GOAL OF THE EXERCISE
Only the lines of the data holding the string "tool" need to be returned.

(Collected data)

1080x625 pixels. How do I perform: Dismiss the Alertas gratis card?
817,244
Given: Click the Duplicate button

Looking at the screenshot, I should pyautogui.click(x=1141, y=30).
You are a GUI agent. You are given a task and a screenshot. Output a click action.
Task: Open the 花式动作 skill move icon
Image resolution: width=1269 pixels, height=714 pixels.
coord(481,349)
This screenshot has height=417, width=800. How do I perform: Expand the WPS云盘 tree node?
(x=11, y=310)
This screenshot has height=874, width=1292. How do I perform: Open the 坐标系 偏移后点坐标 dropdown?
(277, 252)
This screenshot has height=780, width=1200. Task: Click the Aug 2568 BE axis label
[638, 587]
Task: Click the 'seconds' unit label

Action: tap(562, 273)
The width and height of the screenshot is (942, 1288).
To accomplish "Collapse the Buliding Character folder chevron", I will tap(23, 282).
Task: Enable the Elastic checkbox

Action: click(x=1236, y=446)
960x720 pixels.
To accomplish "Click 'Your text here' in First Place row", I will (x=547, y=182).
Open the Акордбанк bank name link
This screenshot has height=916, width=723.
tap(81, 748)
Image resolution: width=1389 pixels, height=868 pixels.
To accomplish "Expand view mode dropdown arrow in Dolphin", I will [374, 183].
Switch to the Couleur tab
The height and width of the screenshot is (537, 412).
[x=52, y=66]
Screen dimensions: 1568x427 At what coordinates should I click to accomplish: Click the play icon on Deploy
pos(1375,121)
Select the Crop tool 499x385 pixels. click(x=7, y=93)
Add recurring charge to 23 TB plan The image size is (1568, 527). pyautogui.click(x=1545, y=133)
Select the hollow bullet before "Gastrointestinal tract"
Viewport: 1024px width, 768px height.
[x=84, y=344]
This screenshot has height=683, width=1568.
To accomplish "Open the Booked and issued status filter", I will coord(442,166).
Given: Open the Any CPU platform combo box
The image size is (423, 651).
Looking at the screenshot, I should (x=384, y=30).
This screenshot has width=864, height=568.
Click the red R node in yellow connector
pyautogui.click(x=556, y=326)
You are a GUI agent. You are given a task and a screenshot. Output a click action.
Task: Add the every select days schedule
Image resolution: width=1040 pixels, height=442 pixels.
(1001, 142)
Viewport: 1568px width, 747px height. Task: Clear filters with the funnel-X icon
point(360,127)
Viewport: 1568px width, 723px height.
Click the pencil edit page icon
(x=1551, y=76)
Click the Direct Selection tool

YOUR SOLUTION
Select the Crop tool 499x385 pixels. click(x=7, y=93)
Click the Direct Selection tool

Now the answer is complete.